- Opening Delimiter -

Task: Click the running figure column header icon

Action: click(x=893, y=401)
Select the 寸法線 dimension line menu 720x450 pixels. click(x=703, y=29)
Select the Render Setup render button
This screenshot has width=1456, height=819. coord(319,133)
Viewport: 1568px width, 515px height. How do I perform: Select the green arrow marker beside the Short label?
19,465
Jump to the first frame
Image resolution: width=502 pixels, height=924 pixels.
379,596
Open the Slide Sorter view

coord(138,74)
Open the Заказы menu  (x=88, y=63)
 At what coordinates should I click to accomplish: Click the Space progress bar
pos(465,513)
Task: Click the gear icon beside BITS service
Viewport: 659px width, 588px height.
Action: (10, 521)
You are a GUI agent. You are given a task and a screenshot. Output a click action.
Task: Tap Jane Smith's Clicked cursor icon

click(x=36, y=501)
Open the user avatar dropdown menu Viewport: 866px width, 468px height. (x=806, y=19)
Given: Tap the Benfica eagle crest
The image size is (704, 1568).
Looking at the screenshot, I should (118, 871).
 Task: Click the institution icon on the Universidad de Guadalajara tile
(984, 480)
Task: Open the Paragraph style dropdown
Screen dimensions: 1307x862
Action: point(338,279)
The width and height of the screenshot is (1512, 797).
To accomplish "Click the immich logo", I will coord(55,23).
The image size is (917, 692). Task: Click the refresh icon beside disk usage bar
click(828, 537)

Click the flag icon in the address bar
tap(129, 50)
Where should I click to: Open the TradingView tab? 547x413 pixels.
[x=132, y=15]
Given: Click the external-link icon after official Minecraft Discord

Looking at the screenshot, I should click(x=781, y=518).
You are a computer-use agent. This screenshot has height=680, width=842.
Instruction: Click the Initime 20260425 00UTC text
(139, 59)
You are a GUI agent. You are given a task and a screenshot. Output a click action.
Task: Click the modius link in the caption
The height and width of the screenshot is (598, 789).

- Closing Delimiter -

WHAT YOU HAVE TO DO. Write out every entry word for word.

RESULT OF THE TASK.
Task: Click the running figure column header icon

Action: click(x=893, y=401)
Select the 寸法線 dimension line menu 720x450 pixels. click(x=703, y=29)
Select the Render Setup render button
This screenshot has width=1456, height=819. coord(319,133)
Viewport: 1568px width, 515px height. How do I perform: Select the green arrow marker beside the Short label?
19,465
Jump to the first frame
Image resolution: width=502 pixels, height=924 pixels.
379,596
Open the Slide Sorter view

coord(138,74)
Open the Заказы menu  (x=88, y=63)
 At what coordinates should I click to accomplish: Click the Space progress bar
pos(465,513)
Task: Click the gear icon beside BITS service
Viewport: 659px width, 588px height.
Action: (10, 521)
You are a GUI agent. You are given a task and a screenshot. Output a click action.
Task: Tap Jane Smith's Clicked cursor icon

click(x=36, y=501)
Open the user avatar dropdown menu Viewport: 866px width, 468px height. (x=806, y=19)
Given: Tap the Benfica eagle crest
The image size is (704, 1568).
Looking at the screenshot, I should (118, 871).
 Task: Click the institution icon on the Universidad de Guadalajara tile
(984, 480)
Task: Open the Paragraph style dropdown
Screen dimensions: 1307x862
Action: point(338,279)
The width and height of the screenshot is (1512, 797).
To accomplish "Click the immich logo", I will coord(55,23).
The image size is (917, 692). Task: Click the refresh icon beside disk usage bar
click(828, 537)

Click the flag icon in the address bar
tap(129, 50)
Where should I click to: Open the TradingView tab? 547x413 pixels.
[x=132, y=15]
Given: Click the external-link icon after official Minecraft Discord

Looking at the screenshot, I should click(x=781, y=518).
You are a computer-use agent. This screenshot has height=680, width=842.
Instruction: Click the Initime 20260425 00UTC text
(139, 59)
You are a GUI agent. You are given a task and a screenshot. Output a click action.
Task: Click the modius link in the caption
The height and width of the screenshot is (598, 789).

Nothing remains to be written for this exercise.